# Off Topic



## Utahgreenhead (Apr 28, 2009)

Guys, it's that time of year again when I owe the wife a nice dinner and night out on the town. Any suggestions of places to go in the Salt Lake area? I was thinking Spencer's, but I am open to any suggestions. I've heard lots about The Melting Pot, but it sounds kind of lame to me.


----------



## Bax* (Dec 14, 2008)

Melting Pot is a good place to go for dessert, but for dinner I'd pass....

Spencer's is great, never been disappointed.

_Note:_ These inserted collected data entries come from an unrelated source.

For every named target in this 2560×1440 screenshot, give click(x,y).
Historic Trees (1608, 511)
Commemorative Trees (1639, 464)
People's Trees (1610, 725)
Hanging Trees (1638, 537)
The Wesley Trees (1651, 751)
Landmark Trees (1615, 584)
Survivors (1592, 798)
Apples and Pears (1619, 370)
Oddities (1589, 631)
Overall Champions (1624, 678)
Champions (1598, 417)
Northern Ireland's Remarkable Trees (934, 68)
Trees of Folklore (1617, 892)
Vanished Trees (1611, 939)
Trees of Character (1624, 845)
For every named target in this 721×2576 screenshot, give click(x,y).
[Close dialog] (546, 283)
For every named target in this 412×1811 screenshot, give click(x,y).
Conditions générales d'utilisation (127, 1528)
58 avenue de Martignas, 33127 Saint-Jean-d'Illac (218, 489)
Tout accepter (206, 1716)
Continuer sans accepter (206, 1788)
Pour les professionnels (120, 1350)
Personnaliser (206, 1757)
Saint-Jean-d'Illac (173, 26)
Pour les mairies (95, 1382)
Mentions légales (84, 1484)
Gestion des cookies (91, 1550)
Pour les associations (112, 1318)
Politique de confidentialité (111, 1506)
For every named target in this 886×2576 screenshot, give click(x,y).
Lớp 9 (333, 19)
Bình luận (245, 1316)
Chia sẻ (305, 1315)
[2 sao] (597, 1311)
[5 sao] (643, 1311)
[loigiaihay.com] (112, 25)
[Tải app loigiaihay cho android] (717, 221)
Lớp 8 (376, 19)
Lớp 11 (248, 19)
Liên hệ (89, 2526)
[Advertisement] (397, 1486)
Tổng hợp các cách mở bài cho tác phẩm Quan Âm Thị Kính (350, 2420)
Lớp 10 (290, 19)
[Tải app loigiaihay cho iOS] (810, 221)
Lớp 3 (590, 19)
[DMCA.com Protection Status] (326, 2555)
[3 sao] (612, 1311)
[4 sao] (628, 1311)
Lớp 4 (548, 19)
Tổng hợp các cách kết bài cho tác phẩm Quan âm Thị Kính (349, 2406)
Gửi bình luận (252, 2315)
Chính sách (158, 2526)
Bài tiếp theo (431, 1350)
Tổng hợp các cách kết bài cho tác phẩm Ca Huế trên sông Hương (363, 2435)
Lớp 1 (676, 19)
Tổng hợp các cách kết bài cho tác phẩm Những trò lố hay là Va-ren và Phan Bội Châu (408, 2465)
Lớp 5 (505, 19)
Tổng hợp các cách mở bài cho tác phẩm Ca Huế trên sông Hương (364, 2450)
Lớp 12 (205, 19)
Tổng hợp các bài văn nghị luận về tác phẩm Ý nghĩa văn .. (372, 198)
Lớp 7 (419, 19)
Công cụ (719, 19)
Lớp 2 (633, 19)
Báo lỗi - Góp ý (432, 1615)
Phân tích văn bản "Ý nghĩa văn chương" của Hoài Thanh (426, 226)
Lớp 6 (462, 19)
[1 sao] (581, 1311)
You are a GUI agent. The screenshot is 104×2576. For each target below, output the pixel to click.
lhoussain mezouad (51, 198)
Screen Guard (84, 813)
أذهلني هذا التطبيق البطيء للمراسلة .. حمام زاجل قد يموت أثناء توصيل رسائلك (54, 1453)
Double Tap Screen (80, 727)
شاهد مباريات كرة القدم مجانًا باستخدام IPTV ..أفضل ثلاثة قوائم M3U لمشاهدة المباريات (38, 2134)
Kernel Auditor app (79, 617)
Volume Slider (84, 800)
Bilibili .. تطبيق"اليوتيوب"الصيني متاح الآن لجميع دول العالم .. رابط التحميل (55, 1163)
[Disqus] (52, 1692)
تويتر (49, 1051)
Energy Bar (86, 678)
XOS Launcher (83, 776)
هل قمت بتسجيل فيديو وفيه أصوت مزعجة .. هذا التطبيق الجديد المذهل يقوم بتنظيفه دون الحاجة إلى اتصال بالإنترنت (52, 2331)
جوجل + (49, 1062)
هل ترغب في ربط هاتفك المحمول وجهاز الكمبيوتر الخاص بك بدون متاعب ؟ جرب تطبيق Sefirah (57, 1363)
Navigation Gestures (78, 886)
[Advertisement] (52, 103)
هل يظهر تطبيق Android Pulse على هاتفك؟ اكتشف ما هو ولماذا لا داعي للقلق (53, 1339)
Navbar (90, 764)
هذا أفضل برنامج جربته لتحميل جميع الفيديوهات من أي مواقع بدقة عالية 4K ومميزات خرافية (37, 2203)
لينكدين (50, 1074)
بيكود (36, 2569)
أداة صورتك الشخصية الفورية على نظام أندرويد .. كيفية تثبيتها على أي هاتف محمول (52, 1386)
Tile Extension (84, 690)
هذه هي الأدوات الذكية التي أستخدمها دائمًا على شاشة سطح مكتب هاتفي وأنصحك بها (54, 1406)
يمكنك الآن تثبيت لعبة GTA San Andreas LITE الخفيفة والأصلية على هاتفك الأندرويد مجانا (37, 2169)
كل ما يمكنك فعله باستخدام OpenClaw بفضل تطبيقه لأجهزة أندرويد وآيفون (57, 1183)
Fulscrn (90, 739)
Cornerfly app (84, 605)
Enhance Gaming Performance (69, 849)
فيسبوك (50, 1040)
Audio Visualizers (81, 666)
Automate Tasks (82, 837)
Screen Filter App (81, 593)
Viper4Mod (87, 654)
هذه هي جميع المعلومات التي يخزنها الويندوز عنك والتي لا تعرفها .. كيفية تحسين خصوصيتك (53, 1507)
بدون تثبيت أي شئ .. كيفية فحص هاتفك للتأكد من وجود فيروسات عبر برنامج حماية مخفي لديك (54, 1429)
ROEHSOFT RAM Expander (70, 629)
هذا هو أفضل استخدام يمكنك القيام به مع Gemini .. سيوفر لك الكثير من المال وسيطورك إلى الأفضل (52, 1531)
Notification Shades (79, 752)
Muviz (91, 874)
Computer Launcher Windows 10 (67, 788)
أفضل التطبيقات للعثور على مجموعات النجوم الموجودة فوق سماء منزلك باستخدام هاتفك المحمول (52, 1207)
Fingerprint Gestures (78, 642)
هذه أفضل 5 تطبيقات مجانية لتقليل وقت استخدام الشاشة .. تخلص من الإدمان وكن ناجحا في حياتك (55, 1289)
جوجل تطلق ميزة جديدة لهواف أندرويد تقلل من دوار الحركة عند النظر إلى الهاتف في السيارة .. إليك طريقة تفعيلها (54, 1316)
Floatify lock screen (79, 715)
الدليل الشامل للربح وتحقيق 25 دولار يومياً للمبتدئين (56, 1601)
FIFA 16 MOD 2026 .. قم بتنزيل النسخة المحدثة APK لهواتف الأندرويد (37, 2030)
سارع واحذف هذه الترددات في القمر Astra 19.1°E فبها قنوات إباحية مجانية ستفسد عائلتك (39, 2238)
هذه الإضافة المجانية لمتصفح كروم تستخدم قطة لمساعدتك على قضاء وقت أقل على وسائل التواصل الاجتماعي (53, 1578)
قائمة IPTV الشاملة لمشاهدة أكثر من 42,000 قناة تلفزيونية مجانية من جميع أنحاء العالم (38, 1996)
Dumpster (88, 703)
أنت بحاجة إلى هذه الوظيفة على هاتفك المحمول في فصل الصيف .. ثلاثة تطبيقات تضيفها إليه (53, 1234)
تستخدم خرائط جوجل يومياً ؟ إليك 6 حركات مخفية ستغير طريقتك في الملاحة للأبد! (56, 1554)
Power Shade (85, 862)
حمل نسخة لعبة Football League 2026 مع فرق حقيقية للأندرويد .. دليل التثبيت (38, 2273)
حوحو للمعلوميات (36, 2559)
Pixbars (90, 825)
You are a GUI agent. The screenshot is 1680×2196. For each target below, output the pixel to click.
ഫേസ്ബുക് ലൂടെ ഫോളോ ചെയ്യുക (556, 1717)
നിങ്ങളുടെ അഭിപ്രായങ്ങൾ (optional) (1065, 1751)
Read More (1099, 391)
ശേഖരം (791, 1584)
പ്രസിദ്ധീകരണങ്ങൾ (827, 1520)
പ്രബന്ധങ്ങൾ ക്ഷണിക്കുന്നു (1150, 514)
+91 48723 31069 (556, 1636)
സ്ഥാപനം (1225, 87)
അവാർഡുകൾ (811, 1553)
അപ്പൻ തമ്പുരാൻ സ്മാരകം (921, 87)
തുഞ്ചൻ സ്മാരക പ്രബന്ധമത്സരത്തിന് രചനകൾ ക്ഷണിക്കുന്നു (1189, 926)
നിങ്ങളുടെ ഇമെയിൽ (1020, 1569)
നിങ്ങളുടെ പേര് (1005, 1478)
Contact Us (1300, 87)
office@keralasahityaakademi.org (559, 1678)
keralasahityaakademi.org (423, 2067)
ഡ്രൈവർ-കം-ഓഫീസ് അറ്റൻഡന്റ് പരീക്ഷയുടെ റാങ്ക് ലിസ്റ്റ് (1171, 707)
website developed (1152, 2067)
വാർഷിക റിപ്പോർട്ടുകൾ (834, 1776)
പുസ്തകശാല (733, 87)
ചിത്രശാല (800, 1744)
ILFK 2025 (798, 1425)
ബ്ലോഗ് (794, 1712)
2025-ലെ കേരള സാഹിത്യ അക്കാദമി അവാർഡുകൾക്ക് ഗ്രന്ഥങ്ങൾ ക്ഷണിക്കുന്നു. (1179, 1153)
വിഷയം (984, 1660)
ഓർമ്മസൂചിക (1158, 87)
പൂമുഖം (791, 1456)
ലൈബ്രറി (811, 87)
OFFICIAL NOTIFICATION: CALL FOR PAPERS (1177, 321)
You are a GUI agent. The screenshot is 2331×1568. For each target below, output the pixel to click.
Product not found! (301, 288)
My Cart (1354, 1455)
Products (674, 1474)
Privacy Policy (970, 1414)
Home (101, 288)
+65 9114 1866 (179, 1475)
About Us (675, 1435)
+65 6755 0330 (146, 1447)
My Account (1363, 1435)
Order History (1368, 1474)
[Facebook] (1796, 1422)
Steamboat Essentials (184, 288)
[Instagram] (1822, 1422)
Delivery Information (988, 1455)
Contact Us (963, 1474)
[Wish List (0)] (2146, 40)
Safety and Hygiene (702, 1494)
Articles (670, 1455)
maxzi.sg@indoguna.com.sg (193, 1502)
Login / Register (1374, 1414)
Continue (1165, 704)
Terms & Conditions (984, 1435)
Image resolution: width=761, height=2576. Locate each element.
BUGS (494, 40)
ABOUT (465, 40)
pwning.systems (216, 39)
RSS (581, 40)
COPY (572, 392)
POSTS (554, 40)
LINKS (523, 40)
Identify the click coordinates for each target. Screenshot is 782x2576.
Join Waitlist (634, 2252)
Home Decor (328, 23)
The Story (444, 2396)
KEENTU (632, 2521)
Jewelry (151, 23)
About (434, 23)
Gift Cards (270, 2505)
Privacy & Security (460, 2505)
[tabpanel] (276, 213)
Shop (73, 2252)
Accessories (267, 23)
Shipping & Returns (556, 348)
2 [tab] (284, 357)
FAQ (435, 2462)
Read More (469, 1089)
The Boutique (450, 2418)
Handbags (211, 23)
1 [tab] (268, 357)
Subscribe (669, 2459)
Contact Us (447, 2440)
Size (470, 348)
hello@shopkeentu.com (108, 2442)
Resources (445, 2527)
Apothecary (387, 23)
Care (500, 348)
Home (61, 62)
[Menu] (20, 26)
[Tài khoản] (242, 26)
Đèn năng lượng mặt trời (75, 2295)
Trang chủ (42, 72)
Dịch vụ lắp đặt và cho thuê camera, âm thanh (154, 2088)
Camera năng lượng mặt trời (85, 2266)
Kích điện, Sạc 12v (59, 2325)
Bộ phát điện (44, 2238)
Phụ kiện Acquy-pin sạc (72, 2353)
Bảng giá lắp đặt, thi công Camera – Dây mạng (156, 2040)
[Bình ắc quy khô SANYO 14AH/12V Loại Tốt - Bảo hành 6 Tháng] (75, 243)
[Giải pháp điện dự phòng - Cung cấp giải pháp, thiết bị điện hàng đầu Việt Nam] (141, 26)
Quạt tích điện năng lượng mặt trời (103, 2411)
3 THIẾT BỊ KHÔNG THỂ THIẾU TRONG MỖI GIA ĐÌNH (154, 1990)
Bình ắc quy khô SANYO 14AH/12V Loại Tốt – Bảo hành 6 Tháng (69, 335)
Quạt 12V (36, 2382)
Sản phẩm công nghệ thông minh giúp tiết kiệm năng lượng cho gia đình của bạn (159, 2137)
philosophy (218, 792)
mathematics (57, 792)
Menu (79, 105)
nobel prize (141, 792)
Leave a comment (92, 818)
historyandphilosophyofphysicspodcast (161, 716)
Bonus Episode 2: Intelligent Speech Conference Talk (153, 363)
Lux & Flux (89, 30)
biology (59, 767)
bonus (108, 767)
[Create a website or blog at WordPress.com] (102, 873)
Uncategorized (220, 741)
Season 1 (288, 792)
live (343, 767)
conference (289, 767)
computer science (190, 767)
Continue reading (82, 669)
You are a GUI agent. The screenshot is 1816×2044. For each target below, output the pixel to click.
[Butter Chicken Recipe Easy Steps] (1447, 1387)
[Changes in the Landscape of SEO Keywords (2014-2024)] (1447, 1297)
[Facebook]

Also take a look at Cocina Toscana, Martine Cafe, The Metropolitan, and Tuscany. All of these are great places


----------



## orvis1 (Sep 7, 2007)

Ruth Chris!


----------



## bwhntr (Sep 12, 2007)

orvis1 said:


> Ruth Chris!


+1!!!! Absolutely the best!


----------



## 10yearquest (Oct 15, 2009)

red igauna for some mole`


----------



## Riden (Jun 16, 2011)

red iguana is bangin ... la cailla or however the heck you spell it is pretty darn good to!


----------



## Huge29 (Sep 17, 2007)

There really is only one choice for the fellar who is a hunter and is looking for a place for supper with the wifey. Often have elk, bison, caribou, etc. and is the best food ever, gourmet crap and not that expensive, about $30 each. Tiburon in Sandy on 7th East about 82nd South. Good luck!


----------